Homemaking is a term rife with stereotypes, isn’t it? Maybe it conjures visions of baking bread in a ruffled pinafore or just scenes of washing dishes in a bathrobe. (Nothing wrong with ruffles or homemade bread!) But what if we chopped the word “homemaking” back into two words and flipped them around in our minds?
Home isn’t a place, not really. It’s more of an idea. For starters, it’s where we feel safe and protected; a thing some people never find. But everyone, deep inside, longs for it. Making home can happen however and wherever we choose. It stems from a heart attitude: a heart that seeks to find its contentment in Christ. A heart that is free to serve and welcomes the vulnerable needs of those around it.
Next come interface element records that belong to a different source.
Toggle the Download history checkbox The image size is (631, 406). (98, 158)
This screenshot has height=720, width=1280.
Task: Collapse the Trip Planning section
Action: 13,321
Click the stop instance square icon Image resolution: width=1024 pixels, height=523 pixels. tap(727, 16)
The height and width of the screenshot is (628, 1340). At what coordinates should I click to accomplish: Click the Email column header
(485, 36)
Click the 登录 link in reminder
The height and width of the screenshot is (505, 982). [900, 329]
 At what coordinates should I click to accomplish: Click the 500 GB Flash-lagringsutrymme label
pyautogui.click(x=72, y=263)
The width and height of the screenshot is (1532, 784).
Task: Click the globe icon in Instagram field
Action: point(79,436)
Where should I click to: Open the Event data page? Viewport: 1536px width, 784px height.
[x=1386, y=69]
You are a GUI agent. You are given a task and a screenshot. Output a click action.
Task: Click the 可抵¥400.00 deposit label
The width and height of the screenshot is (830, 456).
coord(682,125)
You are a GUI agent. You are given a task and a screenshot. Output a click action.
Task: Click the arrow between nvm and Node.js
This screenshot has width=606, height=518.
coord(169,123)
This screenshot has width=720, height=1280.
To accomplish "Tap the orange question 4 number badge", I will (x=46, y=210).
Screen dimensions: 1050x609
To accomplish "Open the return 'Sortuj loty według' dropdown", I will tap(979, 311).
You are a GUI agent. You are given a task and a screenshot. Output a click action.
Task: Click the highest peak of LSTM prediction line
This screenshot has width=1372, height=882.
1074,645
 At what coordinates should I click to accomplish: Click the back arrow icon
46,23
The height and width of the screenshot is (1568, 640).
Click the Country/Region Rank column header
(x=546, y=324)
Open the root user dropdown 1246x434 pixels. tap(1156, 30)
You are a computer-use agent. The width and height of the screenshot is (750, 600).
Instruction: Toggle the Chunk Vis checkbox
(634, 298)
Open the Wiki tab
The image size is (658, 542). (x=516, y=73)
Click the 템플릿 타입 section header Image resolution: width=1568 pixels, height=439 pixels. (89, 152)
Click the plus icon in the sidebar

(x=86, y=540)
We can make home simply by working daily to create a space where our loved ones feel always accepted, never condemned or cut down. A place where we strive to work through conflict honestly, to ask and give forgiveness, and break down barriers. A place where we seek to build up and give courage. Only peaceful hearts can create a peaceful home.
If this is the case, we don’t have to have a family of our own or even a whole house to make home.
Making home is more than wall hangings or furniture, but it does have a practical side. After all, taking care of our surroundings is one way to show love. I’m not talking about eliminating the mystery called LIFE that creates dirty dishes or scatters baby toys on the floor. Sometimes a perfect house is the enemy of making home. But showing that we care about our home, whatever that looks like, can help create an atmosphere that is welcoming and peaceful. That atmosphere will look different for all of us, depending on our season of life and unique personalities.
It might look like using colorful coffee mugs, throwing a pretty blanket over the corner of the couch, or consolidating clutter into a hide-it-all basket. Maybe it’s as simple as turning off the big light source in a room and using warm, golden lamplight and natural light to full advantage. Little touches can make a huge difference.
Last week, I needed some daisies for a photo of a book. That little bunch of white flowers only cost me $4.87, and when the photo was posted, they found a home on my kitchen table. I was surprised at how many times they made us (and our guests) smile. I was inspired to keep my table cleared of clutter, and they added joy to our dining area. Only $4.87, but they changed the way I viewed a whole part of my house.
Believe me, I’m far, far away from having this figured out. (There are closets in my house right now that would make your hair stand on end!) But it is something I am working toward, however imperfectly.
Jen Schmidt said in her book, Open Door Living, “Our homes – no matter how imperfect – are the most likely location for changing the world around us.”
Let’s change the world by making home.